▶ [The request] Copy out, word for word, everything in the records below from the line containing "Filter by the" down to the line containing "click(x=528, y=168)", including both of those lines.
╭─ Material for this task
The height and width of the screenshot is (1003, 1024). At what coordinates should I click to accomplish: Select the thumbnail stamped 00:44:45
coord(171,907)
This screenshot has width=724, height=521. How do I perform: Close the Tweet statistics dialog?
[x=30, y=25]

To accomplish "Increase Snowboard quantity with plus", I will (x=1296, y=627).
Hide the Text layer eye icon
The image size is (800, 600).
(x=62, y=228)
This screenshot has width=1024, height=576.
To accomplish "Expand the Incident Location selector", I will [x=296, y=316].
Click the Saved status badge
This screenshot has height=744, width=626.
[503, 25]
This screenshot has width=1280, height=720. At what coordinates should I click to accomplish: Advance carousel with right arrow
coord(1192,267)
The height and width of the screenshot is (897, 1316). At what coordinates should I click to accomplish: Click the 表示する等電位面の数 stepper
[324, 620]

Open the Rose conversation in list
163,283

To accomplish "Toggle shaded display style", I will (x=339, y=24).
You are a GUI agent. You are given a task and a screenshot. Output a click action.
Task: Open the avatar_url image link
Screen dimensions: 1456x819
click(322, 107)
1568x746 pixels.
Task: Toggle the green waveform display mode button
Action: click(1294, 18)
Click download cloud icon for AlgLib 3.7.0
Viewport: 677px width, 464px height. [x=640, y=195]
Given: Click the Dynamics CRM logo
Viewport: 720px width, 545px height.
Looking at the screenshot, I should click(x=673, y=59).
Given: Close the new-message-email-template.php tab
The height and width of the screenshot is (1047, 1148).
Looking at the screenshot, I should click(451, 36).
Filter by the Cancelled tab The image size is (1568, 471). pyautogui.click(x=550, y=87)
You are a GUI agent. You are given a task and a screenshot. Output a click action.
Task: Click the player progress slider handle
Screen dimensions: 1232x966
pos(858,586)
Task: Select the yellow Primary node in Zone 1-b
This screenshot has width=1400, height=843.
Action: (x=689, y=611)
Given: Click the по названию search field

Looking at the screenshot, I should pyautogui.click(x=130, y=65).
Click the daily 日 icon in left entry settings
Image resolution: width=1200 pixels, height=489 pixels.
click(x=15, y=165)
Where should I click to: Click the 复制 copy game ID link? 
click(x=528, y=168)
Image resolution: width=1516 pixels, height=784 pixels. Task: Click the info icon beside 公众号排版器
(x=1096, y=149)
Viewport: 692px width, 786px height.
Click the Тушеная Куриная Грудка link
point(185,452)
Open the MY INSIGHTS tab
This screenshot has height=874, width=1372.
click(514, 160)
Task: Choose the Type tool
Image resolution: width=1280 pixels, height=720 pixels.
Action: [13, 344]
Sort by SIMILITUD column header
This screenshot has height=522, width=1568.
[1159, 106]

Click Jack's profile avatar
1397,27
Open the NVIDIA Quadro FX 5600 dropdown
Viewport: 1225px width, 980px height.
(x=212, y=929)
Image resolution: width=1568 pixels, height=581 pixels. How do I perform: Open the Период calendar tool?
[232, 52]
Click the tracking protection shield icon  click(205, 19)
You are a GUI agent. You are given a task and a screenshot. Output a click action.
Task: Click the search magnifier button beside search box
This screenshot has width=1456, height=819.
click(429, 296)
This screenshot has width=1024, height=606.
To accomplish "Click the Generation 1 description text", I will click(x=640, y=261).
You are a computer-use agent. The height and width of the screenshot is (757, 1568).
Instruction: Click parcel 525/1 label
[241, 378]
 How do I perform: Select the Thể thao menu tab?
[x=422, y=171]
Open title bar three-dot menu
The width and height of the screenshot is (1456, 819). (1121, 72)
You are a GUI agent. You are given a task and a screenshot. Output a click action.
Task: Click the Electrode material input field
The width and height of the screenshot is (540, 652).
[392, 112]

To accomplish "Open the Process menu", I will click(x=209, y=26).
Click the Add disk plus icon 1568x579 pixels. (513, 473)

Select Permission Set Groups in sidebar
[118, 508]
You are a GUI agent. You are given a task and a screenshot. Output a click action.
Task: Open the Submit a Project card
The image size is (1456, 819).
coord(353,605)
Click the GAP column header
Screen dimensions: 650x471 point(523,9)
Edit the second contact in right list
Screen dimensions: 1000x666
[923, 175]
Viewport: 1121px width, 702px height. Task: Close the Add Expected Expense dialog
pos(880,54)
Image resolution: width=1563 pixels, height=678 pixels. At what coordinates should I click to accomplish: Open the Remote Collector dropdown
╰─
▶ [Written solution]
Filter by the Cancelled tab The image size is (1568, 471). pyautogui.click(x=550, y=87)
You are a GUI agent. You are given a task and a screenshot. Output a click action.
Task: Click the player progress slider handle
Screen dimensions: 1232x966
pos(858,586)
Task: Select the yellow Primary node in Zone 1-b
This screenshot has width=1400, height=843.
Action: (x=689, y=611)
Given: Click the по названию search field

Looking at the screenshot, I should pyautogui.click(x=130, y=65).
Click the daily 日 icon in left entry settings
Image resolution: width=1200 pixels, height=489 pixels.
click(x=15, y=165)
Where should I click to: Click the 复制 copy game ID link? 
click(x=528, y=168)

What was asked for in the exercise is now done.